Chapter 3 Central goals and assumptions
In the remainder of this text, we will largely focus on the case where we are given a dataset containing samples \(\vec{x}_1,\dots,\vec{x}_N \in \mathbb{R}^d\). We will assume that the vectors were drawn independently from some unknown data generating process. As we discussed briefly in Chapter 1, in UL we want to learn important relationships within the dataset that can provide a simplified but meaningful summary of the data. The central assumption to UL is that such structure exists, though the specifics vary depending on the setting.
The two largest areas of focus herein are dimension reduction/manifold learning and clustering which can both be used for feature engineering, data compression, and exploratory data analysis. Dimension reduction is also commonly used for visualization. We’ll briefly discuss association rules in Section 4.2.
3.1 Dimension reduction and manifold learning
Algorithms for dimension reduction and manifold learning have a number of different applications which are all based on the Manifold Hypothesis
Hypothesis 3.1 (Manifold Hypothesis) The points in a high-dimensional dataset live on a latent low-dimension surface (also called a manifold).
The manifold hypothesis implies that the dataset can be described by a much smaller number of dimensions. Determining the manifold structure and a simplified set of coordinates for each point on the manifold is the central goal of these algorithms.
3.2 Clustering
Hypothesis 3.2 (Clustering Hypothesis) The points in a dataset can be grouped into well defined subsets. Points in each subset are similar and points in different subsets are not.
The cluster hypothesis suggests there are non-overlapping regions. Within each region there are (many) similar points, and there are no points whose are comparably similar to those in more than one subset.

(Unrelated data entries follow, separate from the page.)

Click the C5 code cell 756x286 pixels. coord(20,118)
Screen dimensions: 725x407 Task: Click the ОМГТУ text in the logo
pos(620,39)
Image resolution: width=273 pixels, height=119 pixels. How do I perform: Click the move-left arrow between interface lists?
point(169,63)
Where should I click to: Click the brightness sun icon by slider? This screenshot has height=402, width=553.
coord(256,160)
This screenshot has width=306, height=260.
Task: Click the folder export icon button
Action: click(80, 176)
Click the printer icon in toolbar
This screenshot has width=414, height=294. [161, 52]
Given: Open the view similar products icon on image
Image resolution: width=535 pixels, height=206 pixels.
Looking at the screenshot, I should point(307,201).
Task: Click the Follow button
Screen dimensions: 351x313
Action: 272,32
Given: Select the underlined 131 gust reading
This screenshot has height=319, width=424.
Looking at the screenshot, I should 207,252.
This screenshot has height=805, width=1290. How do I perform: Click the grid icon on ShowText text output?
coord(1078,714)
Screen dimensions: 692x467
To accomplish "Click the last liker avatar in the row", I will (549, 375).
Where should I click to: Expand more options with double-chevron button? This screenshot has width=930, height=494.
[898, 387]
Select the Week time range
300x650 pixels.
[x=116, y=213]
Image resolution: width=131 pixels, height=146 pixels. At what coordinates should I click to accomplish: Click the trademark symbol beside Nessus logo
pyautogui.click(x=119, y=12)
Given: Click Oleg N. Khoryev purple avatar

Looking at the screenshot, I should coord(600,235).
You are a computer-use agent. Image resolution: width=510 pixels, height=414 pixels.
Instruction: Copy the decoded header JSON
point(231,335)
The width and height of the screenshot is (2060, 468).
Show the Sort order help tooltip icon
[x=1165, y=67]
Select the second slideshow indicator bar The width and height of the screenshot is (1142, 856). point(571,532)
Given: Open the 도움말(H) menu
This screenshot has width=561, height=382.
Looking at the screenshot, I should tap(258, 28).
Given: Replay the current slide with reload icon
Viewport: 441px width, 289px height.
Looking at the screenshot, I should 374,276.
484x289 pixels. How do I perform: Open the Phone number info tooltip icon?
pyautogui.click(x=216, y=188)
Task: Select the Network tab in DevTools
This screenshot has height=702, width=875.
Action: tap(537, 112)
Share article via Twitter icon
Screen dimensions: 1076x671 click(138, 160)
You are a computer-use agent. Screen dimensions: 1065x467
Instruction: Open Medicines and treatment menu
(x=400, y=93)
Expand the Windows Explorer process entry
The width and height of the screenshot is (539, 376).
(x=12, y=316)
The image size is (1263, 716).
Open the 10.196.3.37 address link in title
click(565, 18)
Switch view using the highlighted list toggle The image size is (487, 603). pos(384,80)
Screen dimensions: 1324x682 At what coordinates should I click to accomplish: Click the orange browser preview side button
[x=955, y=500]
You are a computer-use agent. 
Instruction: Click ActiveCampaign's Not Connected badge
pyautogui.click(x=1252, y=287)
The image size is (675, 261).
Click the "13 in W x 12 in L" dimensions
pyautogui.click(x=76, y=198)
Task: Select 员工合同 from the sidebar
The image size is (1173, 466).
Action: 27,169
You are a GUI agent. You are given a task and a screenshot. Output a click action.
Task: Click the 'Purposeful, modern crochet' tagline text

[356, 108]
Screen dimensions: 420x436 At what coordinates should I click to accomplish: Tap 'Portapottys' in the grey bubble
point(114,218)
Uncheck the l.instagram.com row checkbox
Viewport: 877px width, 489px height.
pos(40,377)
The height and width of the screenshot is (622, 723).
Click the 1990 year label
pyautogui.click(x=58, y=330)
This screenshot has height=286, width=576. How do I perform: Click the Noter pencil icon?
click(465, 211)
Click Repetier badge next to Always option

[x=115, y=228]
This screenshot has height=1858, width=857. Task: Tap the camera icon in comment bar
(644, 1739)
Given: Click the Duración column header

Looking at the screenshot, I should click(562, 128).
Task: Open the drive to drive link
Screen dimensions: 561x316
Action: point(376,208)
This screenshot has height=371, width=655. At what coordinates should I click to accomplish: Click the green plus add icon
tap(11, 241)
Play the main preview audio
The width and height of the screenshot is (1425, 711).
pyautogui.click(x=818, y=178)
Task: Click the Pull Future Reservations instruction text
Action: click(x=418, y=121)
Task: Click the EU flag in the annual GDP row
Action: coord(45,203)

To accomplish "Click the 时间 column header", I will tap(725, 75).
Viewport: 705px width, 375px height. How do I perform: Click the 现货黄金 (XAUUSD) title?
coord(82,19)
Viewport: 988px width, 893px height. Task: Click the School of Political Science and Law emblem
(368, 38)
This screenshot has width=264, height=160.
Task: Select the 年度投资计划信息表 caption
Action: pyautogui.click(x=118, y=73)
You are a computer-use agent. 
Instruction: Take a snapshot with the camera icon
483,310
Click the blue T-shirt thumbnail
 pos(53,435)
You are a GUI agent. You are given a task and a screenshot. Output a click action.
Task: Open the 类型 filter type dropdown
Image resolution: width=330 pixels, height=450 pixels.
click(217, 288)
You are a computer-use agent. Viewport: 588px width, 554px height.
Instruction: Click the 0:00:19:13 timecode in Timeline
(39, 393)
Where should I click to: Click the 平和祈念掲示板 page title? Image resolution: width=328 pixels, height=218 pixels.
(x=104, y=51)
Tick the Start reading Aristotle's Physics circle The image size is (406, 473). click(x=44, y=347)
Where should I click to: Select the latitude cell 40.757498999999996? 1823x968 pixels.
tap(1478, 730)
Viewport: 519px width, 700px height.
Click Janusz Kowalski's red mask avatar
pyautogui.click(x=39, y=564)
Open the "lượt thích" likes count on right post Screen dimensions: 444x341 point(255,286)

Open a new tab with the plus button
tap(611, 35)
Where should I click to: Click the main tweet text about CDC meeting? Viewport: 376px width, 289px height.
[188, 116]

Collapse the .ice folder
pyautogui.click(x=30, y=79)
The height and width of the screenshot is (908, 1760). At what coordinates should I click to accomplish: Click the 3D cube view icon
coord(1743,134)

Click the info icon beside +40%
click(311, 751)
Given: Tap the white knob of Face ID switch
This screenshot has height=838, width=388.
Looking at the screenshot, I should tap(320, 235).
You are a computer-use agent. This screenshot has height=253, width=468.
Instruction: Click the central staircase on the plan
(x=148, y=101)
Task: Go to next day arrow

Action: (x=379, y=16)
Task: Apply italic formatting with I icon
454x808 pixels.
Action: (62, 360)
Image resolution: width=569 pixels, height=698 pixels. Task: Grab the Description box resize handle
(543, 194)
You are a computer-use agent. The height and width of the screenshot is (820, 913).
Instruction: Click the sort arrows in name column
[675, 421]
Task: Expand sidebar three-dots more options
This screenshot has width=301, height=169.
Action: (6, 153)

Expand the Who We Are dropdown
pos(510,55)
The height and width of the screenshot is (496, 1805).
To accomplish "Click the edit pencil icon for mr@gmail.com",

3.3 Generating synthetic data
3.3.1 Data on manifolds
At the beginning of this chapter, we indicated that our data are drawn from some unknown distribution. This is a practical assumption, but in many cases, it is also helpful to consider examples where we generate the data ourselves. In doing so, we can create whatever complicated structure we would like such as different clustering arrangements or lower dimensional structure. We can test an Unsupervised Learning algorithm of interest on these synthetically generated data to see if important relationships or properties are accurately preserved. This is a helpful method for evaluating how well an algorithm works in a specific case, and importantly, can be used to build intuition on a number of natural complexities such as appropriately choosing tuning parameters, evaluating the effects of noise, and seeing how these algorithms may break when certain assumptions are not met.
First, let us consider the case of generating data with a known lower dimensional structure which will be valuable when testing a dimension reduction or manifold learning algorithm. We’ll begin with data on a hyperplane. Later in Chapter 4, we consider data on a hyperplane with additional constraints which can be generated by small changes to the method discussed below.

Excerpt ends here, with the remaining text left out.